## Source passage
▼
United States TV coverage
- Network: ESPN/RedVoice LLC
- Announcers: Tom Hart, Matt Stinchcomb, & Heather Mitts (ESPN) Brian Estridge, John Denton, Rob Best, & Landy Burdine (RedVoice LLC)

= 2015 Armed Forces Bowl (January) =

American college football game

The 2015 Armed Forces Bowl was an American college football bowl game that was played on January 2, 2015, at Amon G. Carter Stadium on the campus of Texas Christian University in Fort Worth, Texas. The twelfth annual Armed Forces Bowl, it matched the Houston Cougars of the American Athletic Conference against the Pittsburgh Panthers of the Atlantic Coast Conference. The game began at 11:00 a.m. CST and aired on ESPN. It was one of the 2014–15 bowl games that concluded the 2014 FBS football season.

The bowl was the first to be named the Lockheed Martin Armed Forces Bowl for corporate sponsor Lockheed Martin.

With less than 11 minutes left on the game clock, Houston trailed Pittsburgh by 25 points, but the Cougars came back to win 35–34. It was the biggest fourth quarter comeback in bowl history.

==Teams==
The game featured the Houston Cougars of the American Athletic Conference against the Pittsburgh Panthers of the Atlantic Coast Conference.

The 2015 Armed Forces Bowl was the third overall meeting between Houston and Pittsburgh, with the series tied 1–1 entering the game. The last time the two teams had met was in 1997.

===Houston Cougars===

After finishing their regular season with a 7–5 record, the Cougars accepted their invitation to play in the game.
▲
Dataset entries
▼
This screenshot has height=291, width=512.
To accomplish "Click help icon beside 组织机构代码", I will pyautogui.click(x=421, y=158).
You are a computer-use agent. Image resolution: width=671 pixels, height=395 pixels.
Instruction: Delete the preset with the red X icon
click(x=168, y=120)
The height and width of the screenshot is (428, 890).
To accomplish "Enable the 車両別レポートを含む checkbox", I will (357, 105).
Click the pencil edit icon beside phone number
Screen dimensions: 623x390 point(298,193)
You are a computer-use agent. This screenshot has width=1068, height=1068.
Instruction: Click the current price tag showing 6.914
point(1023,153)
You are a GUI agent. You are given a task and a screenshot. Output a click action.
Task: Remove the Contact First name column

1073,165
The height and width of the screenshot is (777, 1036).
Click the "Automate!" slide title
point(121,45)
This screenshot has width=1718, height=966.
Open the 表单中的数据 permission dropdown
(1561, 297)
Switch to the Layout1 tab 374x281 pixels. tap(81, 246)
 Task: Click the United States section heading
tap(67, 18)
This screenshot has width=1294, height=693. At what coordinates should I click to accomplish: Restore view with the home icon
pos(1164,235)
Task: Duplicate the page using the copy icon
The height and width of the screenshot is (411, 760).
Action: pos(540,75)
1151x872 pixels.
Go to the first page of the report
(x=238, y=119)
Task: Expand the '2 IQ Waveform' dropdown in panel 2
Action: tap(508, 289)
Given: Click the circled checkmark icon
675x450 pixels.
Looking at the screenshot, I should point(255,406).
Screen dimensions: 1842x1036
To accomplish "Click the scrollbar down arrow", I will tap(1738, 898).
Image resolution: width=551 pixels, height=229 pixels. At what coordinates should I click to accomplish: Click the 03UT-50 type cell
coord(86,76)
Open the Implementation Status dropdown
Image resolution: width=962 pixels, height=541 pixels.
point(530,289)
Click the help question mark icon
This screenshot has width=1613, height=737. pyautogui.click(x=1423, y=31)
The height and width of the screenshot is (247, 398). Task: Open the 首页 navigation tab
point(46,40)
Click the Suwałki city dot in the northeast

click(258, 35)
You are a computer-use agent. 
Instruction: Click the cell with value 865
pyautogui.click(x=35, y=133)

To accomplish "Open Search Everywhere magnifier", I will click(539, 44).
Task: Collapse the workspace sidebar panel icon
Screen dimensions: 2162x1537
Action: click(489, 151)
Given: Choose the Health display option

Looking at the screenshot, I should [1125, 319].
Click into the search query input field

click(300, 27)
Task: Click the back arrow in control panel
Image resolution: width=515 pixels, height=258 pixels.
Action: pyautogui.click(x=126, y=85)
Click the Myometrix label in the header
▲
## Your objective
Retype the passage on the 2015 Armed Forces Bowl word for word, starting with "The 2015 Armed Forces Bowl was the" and going on through "in the game.". The listing comes from a separate source.

## Result below
The 2015 Armed Forces Bowl was the third overall meeting between Houston and Pittsburgh, with the series tied 1–1 entering the game. The last time the two teams had met was in 1997.

===Houston Cougars===

After finishing their regular season with a 7–5 record, the Cougars accepted their invitation to play in the game.